▶ [PAGE EXTRACT]
--- BEGIN ---
Proxy-FDA: Proxy-based Feature Distribution Alignment for Fine-tuning Vision Foundation Models without Forgetting¶
Conference: ICML 2025
arXiv: 2505.24088
Code: To be confirmed
Area: Self-Supervised Learning
Keywords: robust fine-tuning, concept forgetting, feature distribution alignment, proxy learning, vision foundation model
TL;DR¶
This paper proposes a structure-level feature regularization method termed Proxy-FDA. By transferring the nearest neighbor graph from the pre-trained feature space to the fine-tuned feature space, and employing a lightweight proxy generator to synthesize novel features to enhance distribution coverage, Proxy-FDA achieves forward transfer across all fine-tuning tasks without sacrificing downstream accuracy.
Background & Motivation¶
Background: Vision foundation models such as CLIP and DINOv2 learn rich real-world concept representations during pre-training. However, after fine-tuning on downstream tasks, they often lose the ability to recognize concepts from other tasks—a phenomenon known as concept forgetting.
Limitations of Prior Work: L2SP applies L2 regularization in the weight space, while LDIFS performs point-wise matching in the feature space. However, point-wise constraints are overly strict and blind—they do not account for the feature neighborhood structure. The local neighborhood of features encodes rich knowledge beyond class labels (e.g., the shared "white" attribute between two dog breeds), which point-wise matching fails to preserve.
Key Challenge: Point-wise constraints are both too restrictive (limiting the freedom of feature movement) and insufficient (failing to protect the fine-grained knowledge encoded by neighborhood structures), leading to inadequate knowledge preservation.
--- END ---
▶ [INFORMATION GIVEN]
--- BEGIN ---
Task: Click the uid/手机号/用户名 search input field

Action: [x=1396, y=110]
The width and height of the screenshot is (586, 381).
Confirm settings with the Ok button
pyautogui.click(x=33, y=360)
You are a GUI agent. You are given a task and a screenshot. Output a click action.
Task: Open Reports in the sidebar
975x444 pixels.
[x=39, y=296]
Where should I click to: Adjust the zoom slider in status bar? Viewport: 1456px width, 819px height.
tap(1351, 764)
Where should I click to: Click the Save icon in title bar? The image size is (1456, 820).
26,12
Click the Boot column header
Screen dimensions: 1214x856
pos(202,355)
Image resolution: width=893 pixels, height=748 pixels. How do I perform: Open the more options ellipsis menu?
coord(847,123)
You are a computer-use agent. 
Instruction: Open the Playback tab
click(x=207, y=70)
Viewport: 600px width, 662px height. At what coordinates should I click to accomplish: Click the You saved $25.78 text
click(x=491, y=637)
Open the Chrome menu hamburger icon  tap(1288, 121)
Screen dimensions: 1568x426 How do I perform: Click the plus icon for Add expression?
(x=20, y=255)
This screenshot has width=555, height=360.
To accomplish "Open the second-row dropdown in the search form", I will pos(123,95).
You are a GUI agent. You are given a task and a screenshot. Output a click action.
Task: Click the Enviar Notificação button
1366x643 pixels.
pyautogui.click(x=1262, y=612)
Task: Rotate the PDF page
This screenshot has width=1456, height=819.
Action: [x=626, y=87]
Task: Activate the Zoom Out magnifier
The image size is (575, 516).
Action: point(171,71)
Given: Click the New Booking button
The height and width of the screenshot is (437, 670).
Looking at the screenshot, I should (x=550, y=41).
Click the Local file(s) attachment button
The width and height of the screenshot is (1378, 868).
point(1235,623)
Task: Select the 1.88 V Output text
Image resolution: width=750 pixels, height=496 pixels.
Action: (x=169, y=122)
--- END ---
▶ [TASK REQUIREMENTS]
A – Return the part of the Proxy-FDA summary starting with "Key Challenge: Point-wise" and going on through "inadequate knowledge preservation.".
B – What does the Proxy-FDA summary call a fine-tuned model losing the ability to recognize concepts from other tasks?
The records are separate from the Proxy-FDA summary.

▶ [RESPONSES IN ORDER]
A –
Key Challenge: Point-wise constraints are both too restrictive (limiting the freedom of feature movement) and insufficient (failing to protect the fine-grained knowledge encoded by neighborhood structures), leading to inadequate knowledge preservation.

B – Concept forgetting.